What you need to do: In your copy, include every line of the records exactly and no picture at all.

[Dataset entries]
————————
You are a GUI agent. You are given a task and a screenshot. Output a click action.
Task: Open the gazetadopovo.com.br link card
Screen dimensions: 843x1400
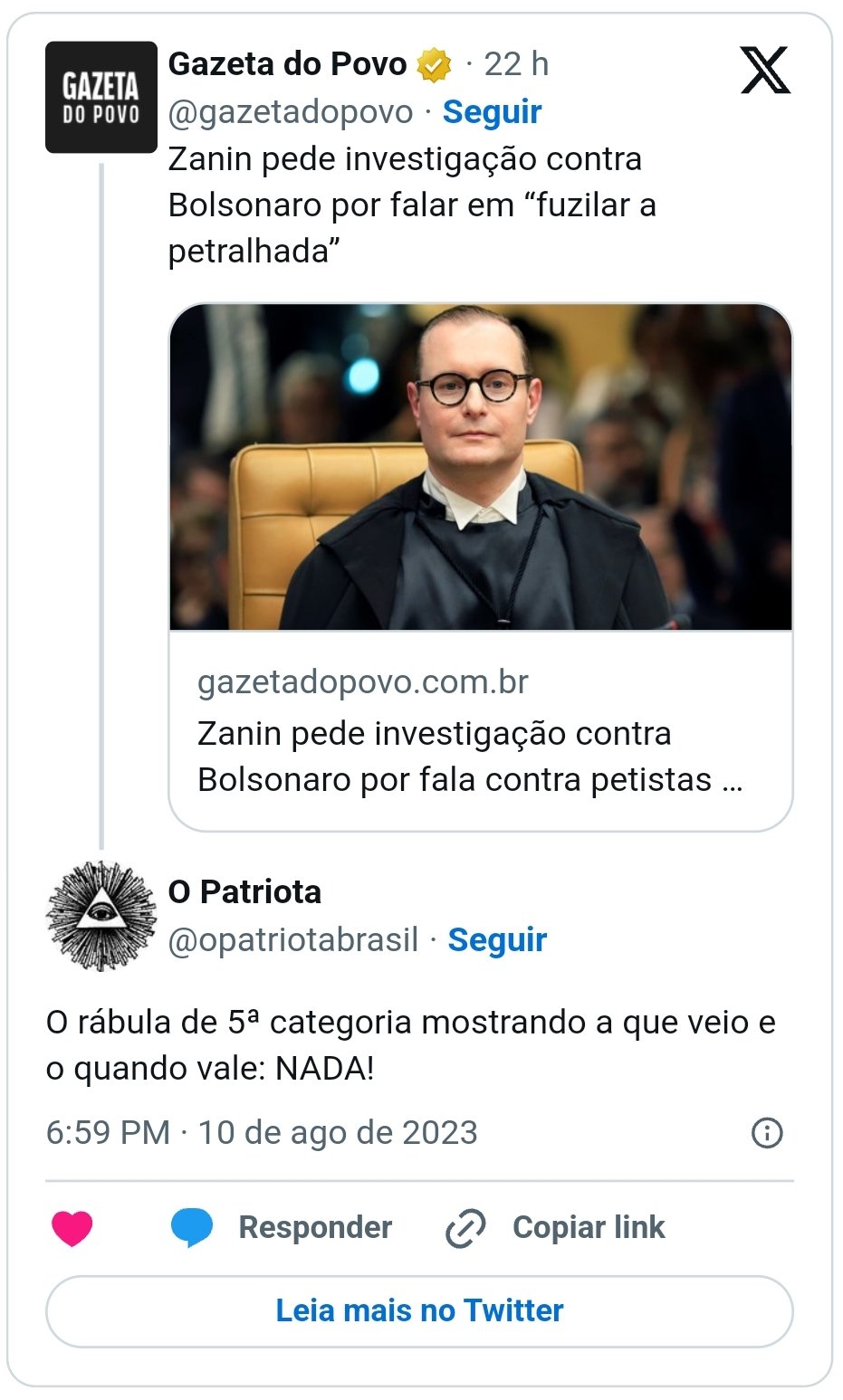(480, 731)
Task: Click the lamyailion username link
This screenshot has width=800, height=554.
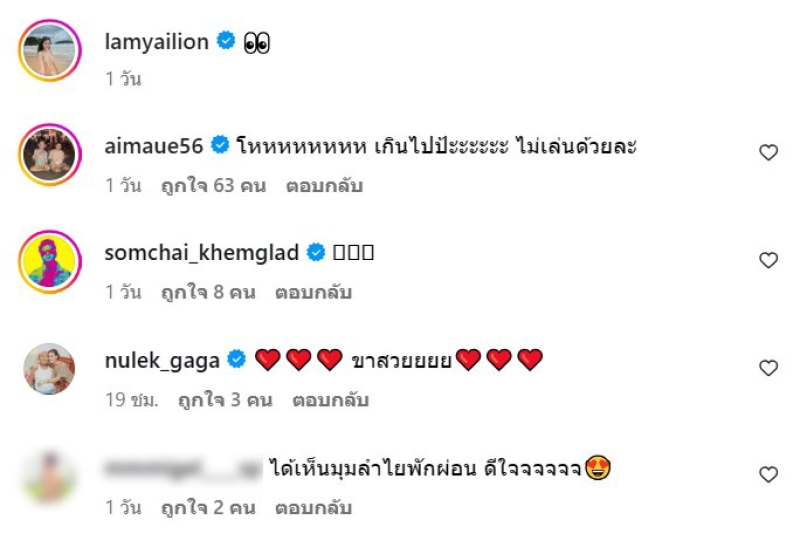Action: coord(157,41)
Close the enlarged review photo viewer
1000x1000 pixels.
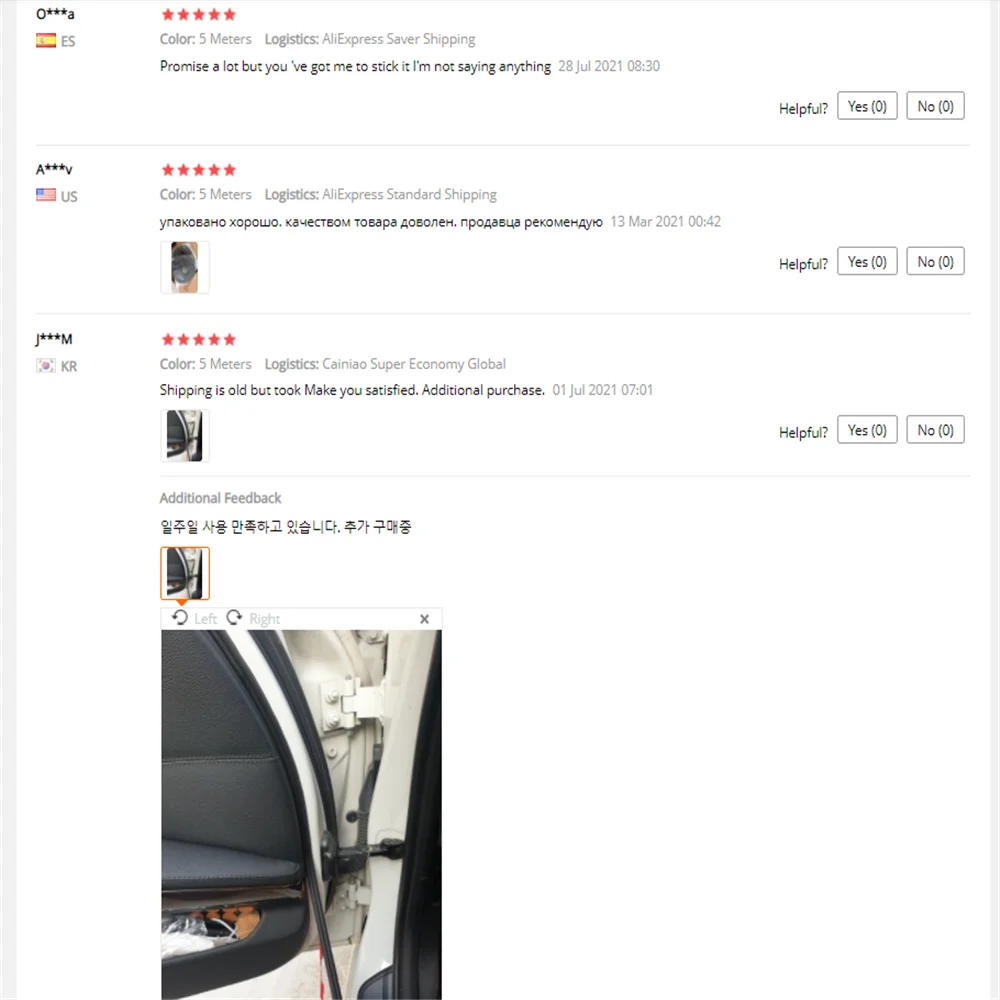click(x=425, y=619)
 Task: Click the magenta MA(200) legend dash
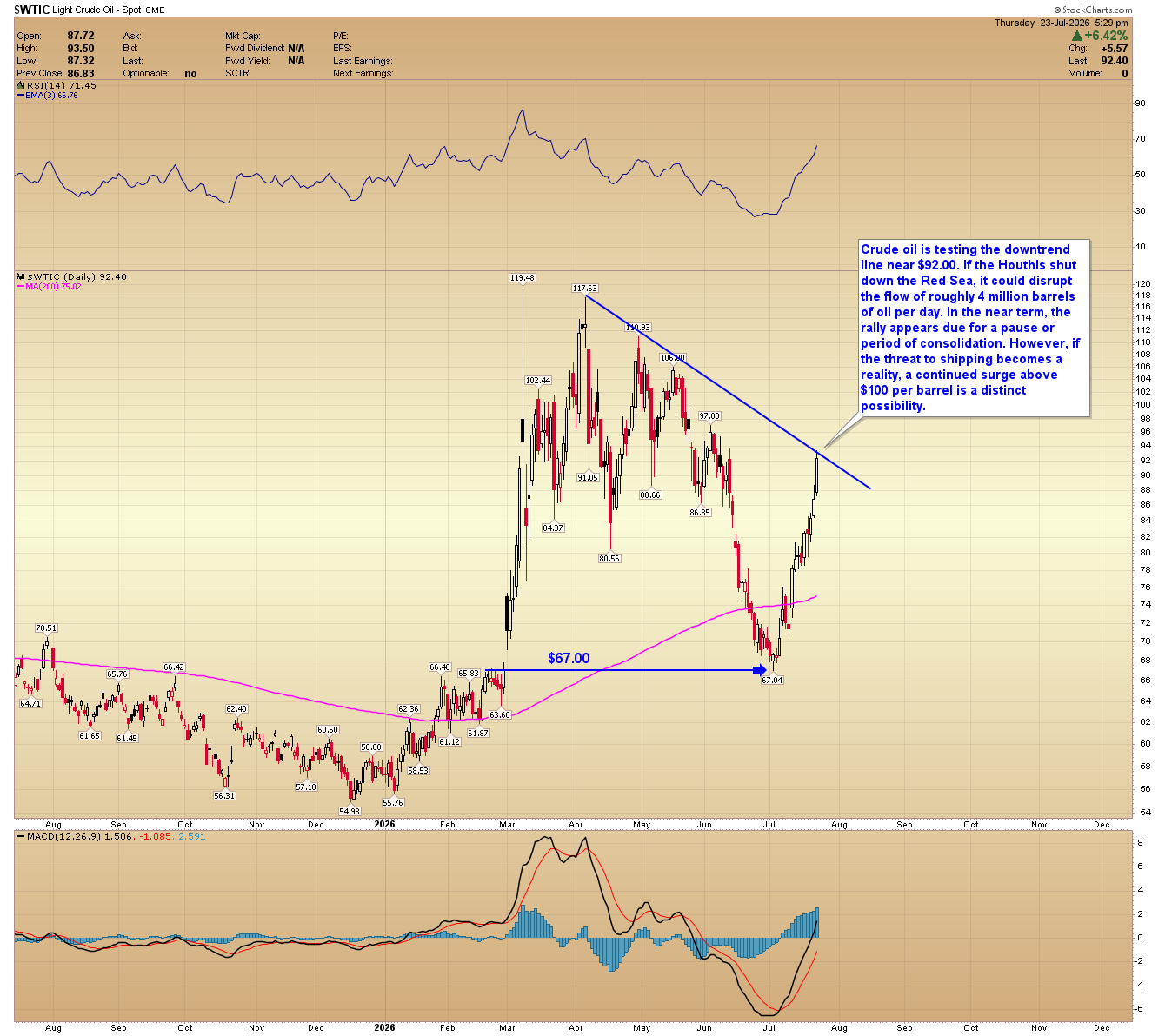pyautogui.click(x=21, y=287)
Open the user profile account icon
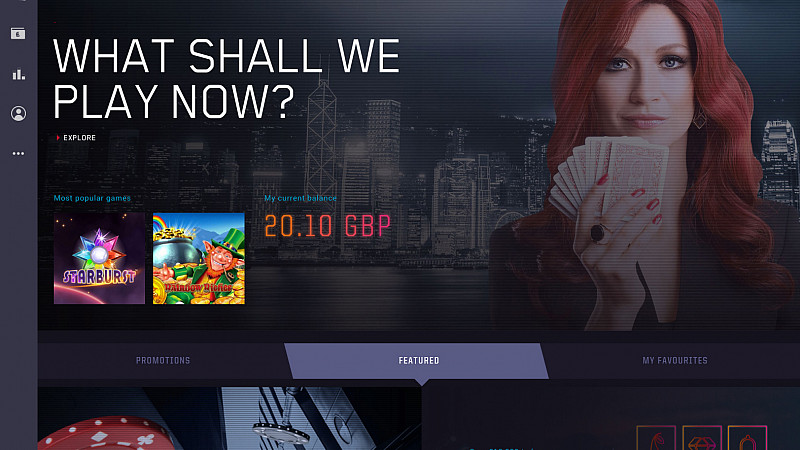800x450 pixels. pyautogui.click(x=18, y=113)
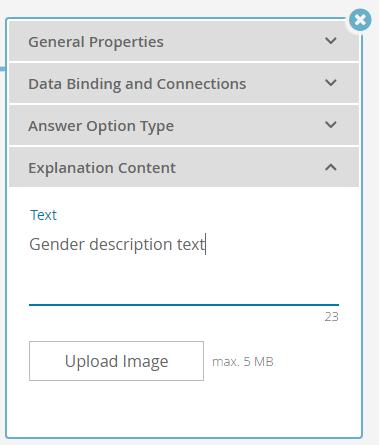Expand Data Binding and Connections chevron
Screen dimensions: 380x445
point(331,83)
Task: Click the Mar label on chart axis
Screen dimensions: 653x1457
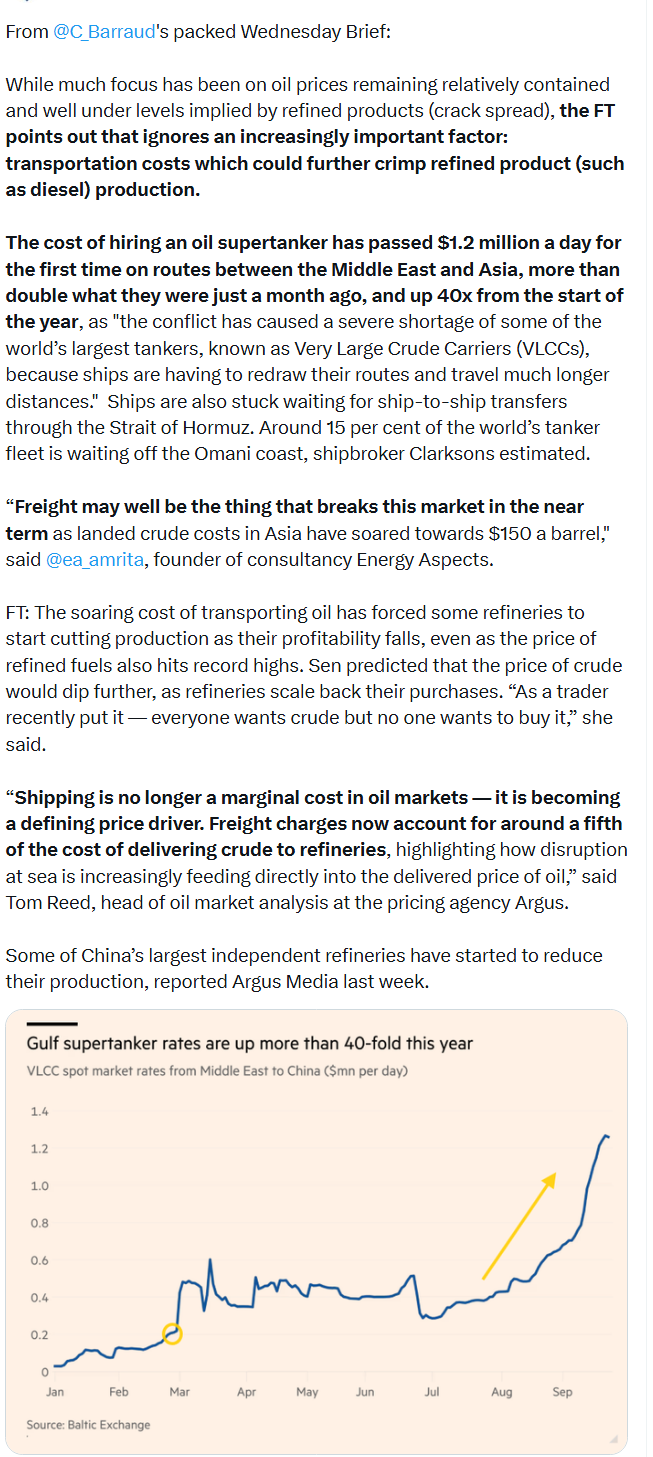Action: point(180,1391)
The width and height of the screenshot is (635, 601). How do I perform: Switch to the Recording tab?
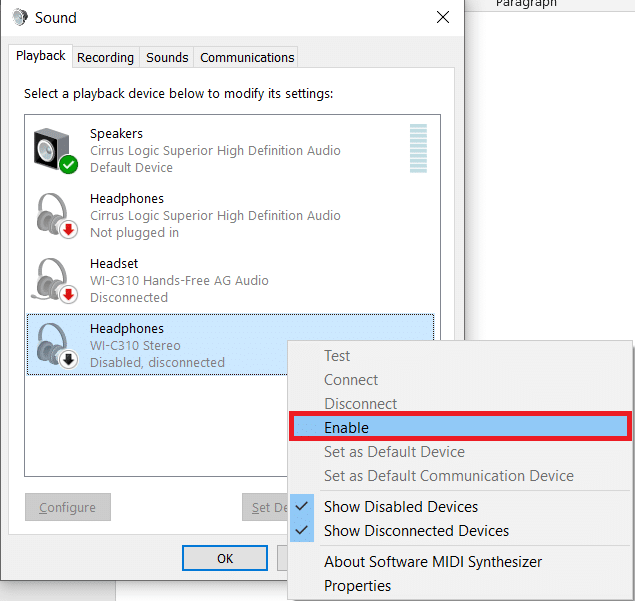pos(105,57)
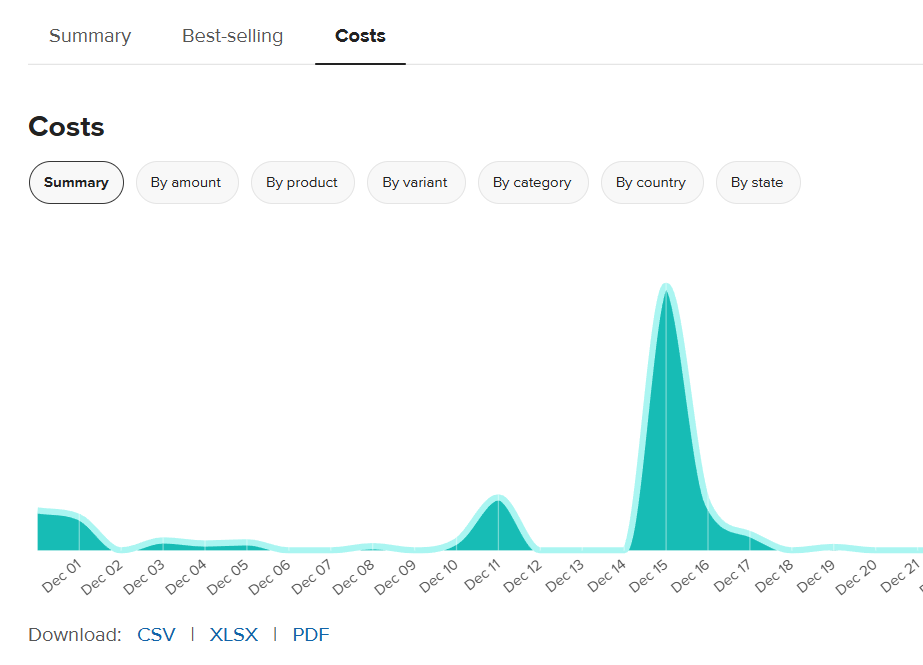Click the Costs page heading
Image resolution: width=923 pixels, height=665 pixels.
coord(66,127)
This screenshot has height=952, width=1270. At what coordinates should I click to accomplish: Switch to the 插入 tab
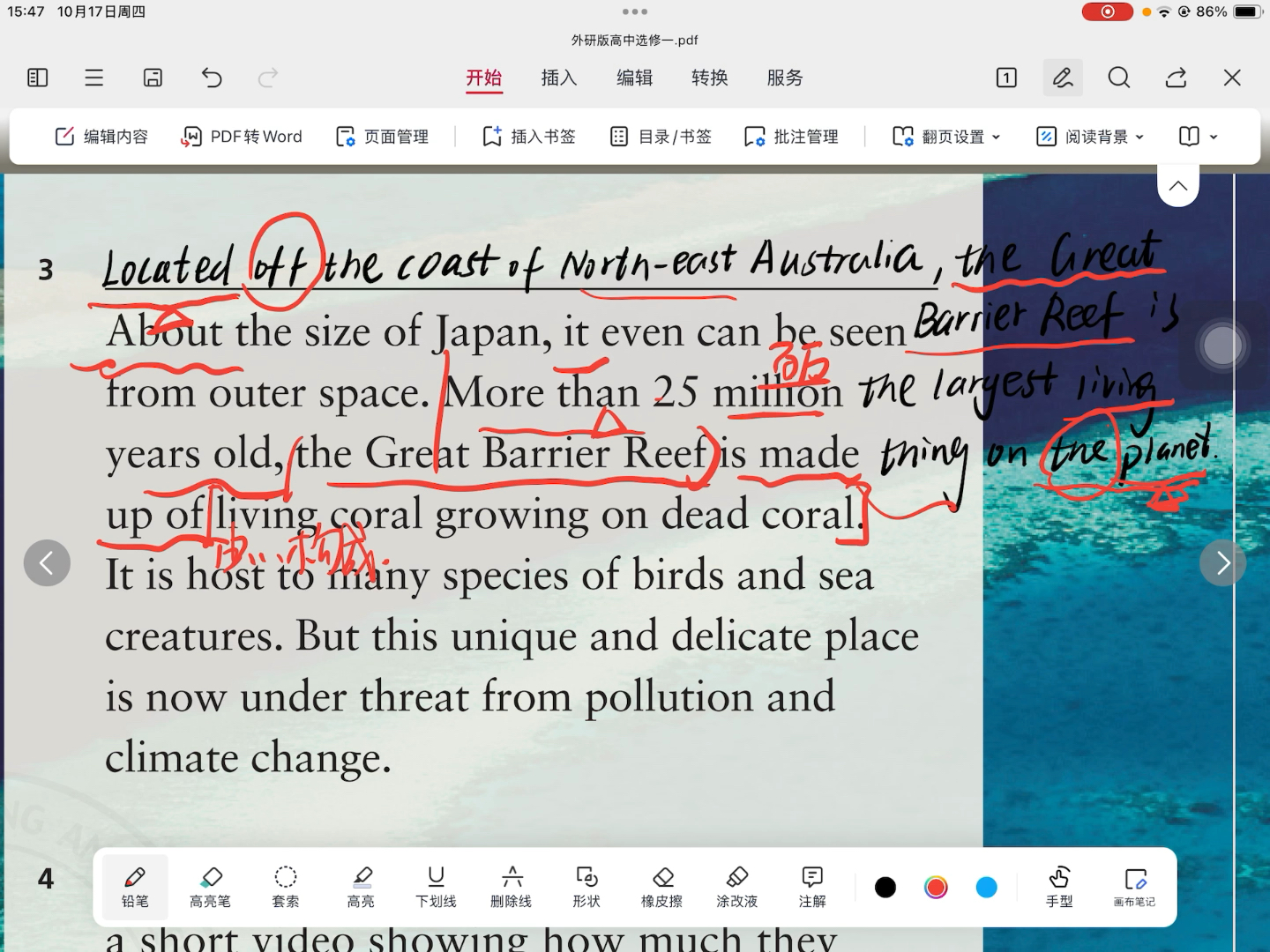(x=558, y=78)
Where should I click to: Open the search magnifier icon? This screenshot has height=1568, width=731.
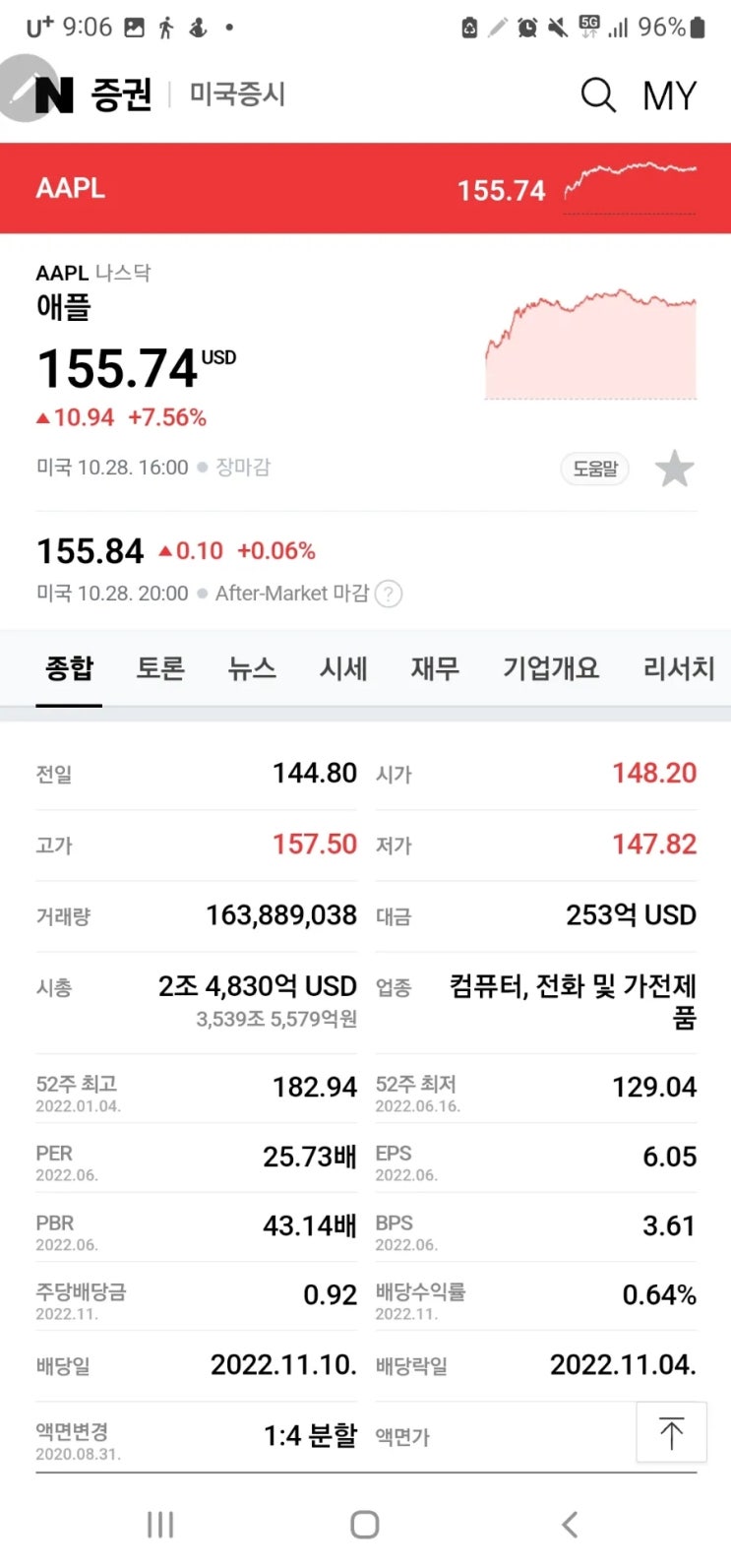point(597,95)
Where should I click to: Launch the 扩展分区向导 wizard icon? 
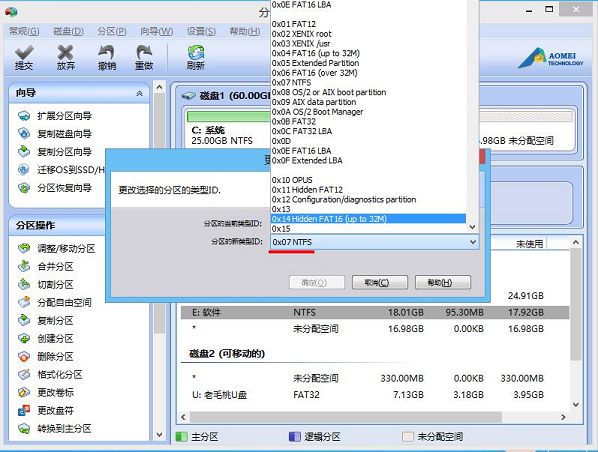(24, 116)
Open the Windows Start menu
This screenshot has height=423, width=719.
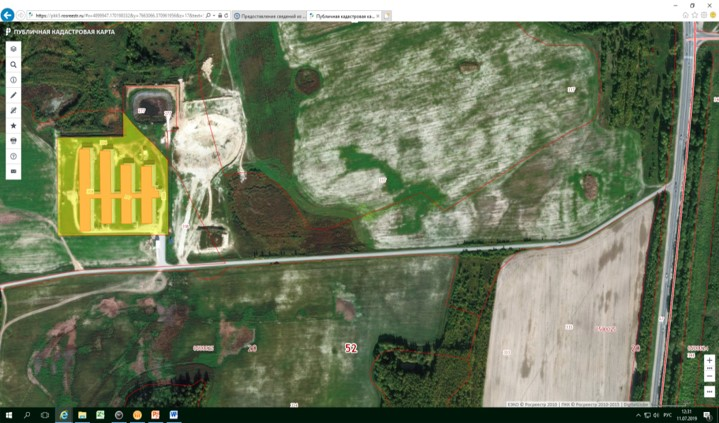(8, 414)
————————
Worked solution:
You are a GUI agent. You are given a task and a screenshot. Output a click action.
Task: Open the gazetadopovo.com.br link card
Screen dimensions: 843x1400
(480, 731)
Task: Click the lamyailion username link
This screenshot has width=800, height=554.
Action: coord(157,41)
Close the enlarged review photo viewer
1000x1000 pixels.
click(x=425, y=619)
 Task: Click the magenta MA(200) legend dash
pyautogui.click(x=21, y=287)
Open the user profile account icon
800x450 pixels. pyautogui.click(x=18, y=113)
Expand Data Binding and Connections chevron
Screen dimensions: 380x445
point(331,83)
Task: Click the Mar label on chart axis
Screen dimensions: 653x1457
Action: point(180,1391)
The width and height of the screenshot is (635, 601). How do I perform: Switch to the Recording tab?
pos(105,57)
Click the Costs page heading
Image resolution: width=923 pixels, height=665 pixels.
coord(66,127)
This screenshot has height=952, width=1270. At what coordinates should I click to accomplish: Switch to the 插入 tab
(x=558, y=78)
Where should I click to: Open the search magnifier icon? This screenshot has height=1568, width=731.
point(597,95)
Where should I click to: Launch the 扩展分区向导 wizard icon? 
(24, 116)
Open the Windows Start menu
This screenshot has height=423, width=719.
(8, 414)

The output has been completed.